Risks to other tier 0 assets
In the past, domain controllers were at the center of the Tier 0 infrastructure. While this is still true, Tier 0 has now expanded to include several interconnected systems. As the way we work evolves, so does the underlying technology required to power modern identity systems. Accordingly, your footprint at level 0 has also changed and may now include the following systems:
- Active Directory Federation Services
- Azure Active Directory connection
- Active Directory Certificate Services
This also includes any other services or infrastructure, including 3drugparty provider,They are part of the identity trust chain, such as Privileged Access and Identity Management systems.
Figure 4: Example of linking a Tier 0 resource to an identity chain of trust.
It is important that all systems that form part of the end-to-end identity chain are contained in Layer 0, and that security controls applied to domain controllers also apply to those systems. Due to the interconnected nature of these systems, a breach of any one of them could lead to a breach of the entire domain. Only level 0 accounts should maintain local administrative rights to these systems and, where possible, should be accessed through privileged access workstations.
In large and complex environments, the Microsoft Incident Response team often finds that the combination of the above issues significantly lowers the level of identity security. These misconfigurations allow cybercriminals to go from a single unprivileged user to a crown jewel domain administrator account.
Figure 5: Kill chain showing how a domain hack starts with a single infected user.
For example, in the kill chain above, the first user was compromised due to a weak password policy. The domain was compromised due to an initial bad password policy, additionally poor credential hygiene, and misconfigured ACLs. There are many possible paths to a domain administrator when you multiply all combinations of user accounts, group access, and permissions in Active Directory.

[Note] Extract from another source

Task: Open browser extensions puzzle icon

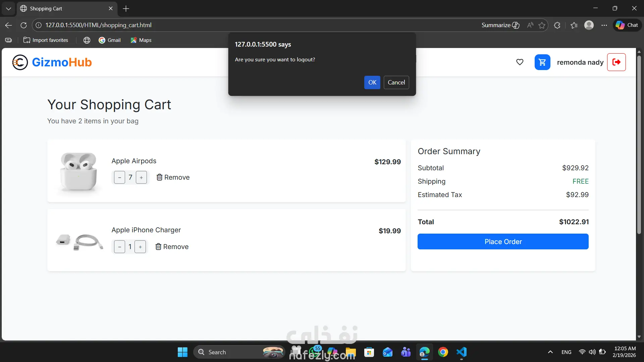Action: (557, 25)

Active Directory attacks are constantly evolving, and this blog covers just some of the more common issues Microsoft Incident Response has observed in customer environments. Ultimately, any changes made to Active Directory increase or decrease the risk of an attacker taking control of your environment. To ensure continuous risk reduction, the Microsoft Incident Response team recommends the following continuous cycle:
- Limited Privilege - Assign all access rights according to the Principle of Least Privilege. Also, implement an enterprise access model to reduce the exposure of privileged credentials. Combined, this will reduce the likelihood that a single device or user breach will result in a domain-wide breach.
- Current State Audit - Use tools such as Defender for Identity and approved use of BloodHound and PingCastle to audit the current state of Active Directory security and troubleshoot issues that arise with these tools and are described in this blog.
- Monitor for changes - Monitor your Active Directory environment for changes that may compromise security or reveal additional attack paths to compromise domain security.
- Proactive detection - Alert you to potential signs of a security breach with Defender for Identity or custom detection rules.
Microsoft Incident Response often leaves customers with the message that Active Directory security requires ongoing management. You can't "deploy" Active Directory security and never look at it again. Active Directory security is all about continuous improvement and ensuring these misconfigurations and attack paths are mitigated before adversaries discover them.